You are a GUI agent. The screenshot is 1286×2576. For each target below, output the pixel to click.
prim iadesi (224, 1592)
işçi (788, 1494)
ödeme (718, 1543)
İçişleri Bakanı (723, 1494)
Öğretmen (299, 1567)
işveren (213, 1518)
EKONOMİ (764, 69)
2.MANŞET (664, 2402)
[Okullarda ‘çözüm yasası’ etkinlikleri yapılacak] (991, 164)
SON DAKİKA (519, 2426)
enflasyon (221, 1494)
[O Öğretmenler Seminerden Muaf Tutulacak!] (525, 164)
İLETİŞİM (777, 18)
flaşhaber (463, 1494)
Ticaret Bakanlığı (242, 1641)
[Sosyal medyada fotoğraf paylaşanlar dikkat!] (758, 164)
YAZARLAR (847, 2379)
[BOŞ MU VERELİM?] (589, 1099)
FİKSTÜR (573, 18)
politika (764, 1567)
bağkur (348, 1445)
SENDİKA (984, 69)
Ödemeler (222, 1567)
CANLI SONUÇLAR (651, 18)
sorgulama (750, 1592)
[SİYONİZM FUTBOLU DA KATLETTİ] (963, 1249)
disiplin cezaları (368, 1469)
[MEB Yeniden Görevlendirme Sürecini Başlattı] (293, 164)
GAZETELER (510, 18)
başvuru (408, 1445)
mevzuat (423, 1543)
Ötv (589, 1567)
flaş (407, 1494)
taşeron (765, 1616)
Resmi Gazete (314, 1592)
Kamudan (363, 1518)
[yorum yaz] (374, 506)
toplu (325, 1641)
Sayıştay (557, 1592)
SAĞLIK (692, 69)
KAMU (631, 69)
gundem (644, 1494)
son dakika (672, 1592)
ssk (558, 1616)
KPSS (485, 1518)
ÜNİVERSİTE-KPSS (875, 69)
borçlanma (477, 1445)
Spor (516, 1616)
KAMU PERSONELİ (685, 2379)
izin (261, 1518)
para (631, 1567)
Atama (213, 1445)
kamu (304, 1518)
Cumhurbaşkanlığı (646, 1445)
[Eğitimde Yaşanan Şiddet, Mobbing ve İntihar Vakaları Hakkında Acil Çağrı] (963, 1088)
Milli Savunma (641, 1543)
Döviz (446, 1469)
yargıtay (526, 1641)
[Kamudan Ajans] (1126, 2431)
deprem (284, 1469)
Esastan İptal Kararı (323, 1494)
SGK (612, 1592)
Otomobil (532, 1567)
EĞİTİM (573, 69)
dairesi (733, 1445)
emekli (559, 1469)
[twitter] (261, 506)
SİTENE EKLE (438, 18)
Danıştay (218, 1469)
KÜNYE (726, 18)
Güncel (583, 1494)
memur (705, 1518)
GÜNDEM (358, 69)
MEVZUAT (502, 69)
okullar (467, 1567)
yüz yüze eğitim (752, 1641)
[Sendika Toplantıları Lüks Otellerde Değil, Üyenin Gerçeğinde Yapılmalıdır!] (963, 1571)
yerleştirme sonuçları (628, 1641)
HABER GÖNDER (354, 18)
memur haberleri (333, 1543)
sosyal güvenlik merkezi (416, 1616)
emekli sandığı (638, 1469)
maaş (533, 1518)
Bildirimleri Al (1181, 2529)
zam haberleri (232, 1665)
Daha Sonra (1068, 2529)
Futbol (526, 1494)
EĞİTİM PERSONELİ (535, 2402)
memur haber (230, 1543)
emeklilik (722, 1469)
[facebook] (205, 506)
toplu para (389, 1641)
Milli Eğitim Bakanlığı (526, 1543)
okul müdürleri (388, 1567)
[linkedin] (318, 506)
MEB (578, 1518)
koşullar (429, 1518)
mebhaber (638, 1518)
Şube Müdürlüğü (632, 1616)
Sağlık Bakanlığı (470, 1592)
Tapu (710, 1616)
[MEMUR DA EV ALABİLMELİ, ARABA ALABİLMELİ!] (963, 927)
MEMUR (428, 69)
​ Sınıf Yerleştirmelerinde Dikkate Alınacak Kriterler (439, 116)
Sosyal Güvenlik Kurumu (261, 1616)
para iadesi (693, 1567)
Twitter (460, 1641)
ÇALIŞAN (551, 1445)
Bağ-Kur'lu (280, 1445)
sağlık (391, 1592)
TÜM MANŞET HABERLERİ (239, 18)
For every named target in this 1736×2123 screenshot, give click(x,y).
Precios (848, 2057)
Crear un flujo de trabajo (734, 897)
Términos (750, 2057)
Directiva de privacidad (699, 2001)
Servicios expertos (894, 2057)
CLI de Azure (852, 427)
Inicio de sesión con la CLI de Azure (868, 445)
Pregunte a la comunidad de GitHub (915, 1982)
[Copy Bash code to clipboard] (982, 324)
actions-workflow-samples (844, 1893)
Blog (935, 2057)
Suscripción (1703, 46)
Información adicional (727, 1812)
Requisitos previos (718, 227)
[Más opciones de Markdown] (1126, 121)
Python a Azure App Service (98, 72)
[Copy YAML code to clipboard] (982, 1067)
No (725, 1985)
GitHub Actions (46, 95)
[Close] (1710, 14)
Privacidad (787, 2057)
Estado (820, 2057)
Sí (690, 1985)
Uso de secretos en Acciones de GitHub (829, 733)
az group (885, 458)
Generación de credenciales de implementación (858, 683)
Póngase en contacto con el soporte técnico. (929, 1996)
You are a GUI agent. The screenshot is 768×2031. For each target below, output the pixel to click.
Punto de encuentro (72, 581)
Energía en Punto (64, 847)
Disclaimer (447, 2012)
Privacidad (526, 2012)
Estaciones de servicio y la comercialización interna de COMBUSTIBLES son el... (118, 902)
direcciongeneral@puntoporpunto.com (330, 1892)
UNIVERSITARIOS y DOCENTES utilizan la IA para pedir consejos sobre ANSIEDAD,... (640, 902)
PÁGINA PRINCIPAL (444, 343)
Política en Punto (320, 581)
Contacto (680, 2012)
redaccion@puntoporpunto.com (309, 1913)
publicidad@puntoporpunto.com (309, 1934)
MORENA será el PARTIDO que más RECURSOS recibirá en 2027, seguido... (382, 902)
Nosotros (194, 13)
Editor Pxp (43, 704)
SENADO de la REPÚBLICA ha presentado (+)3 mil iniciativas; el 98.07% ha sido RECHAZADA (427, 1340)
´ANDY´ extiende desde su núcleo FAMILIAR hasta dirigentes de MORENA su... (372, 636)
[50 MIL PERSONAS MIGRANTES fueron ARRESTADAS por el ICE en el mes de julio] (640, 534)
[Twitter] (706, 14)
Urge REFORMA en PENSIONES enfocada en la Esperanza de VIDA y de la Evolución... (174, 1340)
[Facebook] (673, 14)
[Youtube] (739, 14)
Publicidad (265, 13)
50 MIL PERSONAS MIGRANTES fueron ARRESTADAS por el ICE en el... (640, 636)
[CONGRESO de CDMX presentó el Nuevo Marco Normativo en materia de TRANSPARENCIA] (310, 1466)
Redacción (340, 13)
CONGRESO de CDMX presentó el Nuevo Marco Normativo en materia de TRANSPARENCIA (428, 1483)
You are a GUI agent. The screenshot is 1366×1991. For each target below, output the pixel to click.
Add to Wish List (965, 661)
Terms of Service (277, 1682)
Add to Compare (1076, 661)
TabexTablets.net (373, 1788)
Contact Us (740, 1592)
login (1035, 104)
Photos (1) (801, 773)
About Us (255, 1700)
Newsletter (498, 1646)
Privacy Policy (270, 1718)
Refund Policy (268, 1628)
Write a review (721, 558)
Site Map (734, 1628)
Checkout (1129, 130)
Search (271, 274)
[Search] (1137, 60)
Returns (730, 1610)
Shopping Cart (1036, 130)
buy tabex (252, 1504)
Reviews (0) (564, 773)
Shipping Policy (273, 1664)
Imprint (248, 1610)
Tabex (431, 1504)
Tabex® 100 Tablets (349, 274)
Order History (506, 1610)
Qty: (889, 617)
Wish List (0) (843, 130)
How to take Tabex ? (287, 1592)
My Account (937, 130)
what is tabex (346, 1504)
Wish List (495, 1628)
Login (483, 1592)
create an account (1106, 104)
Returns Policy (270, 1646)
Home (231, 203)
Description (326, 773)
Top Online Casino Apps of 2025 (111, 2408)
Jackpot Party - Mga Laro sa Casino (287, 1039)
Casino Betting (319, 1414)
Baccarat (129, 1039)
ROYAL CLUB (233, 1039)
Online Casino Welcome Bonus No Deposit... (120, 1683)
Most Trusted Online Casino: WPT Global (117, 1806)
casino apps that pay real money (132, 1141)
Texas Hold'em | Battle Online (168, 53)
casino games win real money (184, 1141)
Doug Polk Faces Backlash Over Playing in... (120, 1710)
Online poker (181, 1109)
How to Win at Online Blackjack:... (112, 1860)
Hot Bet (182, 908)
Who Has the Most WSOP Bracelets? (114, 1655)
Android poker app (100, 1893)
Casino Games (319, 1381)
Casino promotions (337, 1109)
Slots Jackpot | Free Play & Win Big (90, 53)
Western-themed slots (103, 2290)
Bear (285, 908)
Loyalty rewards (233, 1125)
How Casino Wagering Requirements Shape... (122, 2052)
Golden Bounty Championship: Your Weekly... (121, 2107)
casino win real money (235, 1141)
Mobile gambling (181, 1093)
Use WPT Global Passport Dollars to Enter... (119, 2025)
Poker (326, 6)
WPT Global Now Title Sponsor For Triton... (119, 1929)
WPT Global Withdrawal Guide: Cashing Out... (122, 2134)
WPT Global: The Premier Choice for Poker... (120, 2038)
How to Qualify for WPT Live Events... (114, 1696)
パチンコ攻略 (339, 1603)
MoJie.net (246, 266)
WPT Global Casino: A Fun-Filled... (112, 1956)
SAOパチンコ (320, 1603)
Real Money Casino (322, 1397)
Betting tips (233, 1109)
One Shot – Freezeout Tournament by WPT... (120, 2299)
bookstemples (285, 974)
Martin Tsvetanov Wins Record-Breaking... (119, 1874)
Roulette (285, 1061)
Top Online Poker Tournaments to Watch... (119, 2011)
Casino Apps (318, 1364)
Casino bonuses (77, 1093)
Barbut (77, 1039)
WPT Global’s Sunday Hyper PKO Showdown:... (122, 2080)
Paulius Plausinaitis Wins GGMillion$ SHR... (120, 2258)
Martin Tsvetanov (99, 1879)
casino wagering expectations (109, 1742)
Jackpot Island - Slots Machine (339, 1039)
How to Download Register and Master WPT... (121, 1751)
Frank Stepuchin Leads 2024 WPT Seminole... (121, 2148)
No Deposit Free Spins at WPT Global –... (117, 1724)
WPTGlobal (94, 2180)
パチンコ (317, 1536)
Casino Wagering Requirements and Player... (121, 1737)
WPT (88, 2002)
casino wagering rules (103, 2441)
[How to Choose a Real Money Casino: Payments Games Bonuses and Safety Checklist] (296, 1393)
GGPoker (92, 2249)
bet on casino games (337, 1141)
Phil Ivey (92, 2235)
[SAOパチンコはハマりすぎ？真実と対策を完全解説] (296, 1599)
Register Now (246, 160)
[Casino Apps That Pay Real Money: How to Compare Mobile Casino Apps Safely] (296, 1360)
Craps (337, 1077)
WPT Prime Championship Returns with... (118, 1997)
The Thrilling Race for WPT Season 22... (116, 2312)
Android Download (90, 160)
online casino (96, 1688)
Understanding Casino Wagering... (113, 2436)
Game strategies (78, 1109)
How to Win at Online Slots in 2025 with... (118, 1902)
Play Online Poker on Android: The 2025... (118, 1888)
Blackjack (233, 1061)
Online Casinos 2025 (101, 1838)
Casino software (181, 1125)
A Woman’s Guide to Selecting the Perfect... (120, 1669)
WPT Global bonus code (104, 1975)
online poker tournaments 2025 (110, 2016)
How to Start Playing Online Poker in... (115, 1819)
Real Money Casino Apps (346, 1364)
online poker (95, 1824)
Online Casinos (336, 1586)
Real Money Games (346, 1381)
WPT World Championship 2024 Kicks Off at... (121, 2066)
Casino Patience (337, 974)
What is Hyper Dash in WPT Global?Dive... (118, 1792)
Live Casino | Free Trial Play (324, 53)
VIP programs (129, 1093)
════════════════
(Exercise objective): Print, without alteration, only the lines above between the one holding "GGPoker (92, 2249)" and the one holding "Android Download (90, 160)", inclusive.

(The completed task):
GGPoker (92, 2249)
bet on casino games (337, 1141)
Phil Ivey (92, 2235)
[SAOパチンコはハマりすぎ？真実と対策を完全解説] (296, 1599)
Register Now (246, 160)
[Casino Apps That Pay Real Money: How to Compare Mobile Casino Apps Safely] (296, 1360)
Craps (337, 1077)
WPT Prime Championship Returns with... (118, 1997)
The Thrilling Race for WPT Season 22... (116, 2312)
Android Download (90, 160)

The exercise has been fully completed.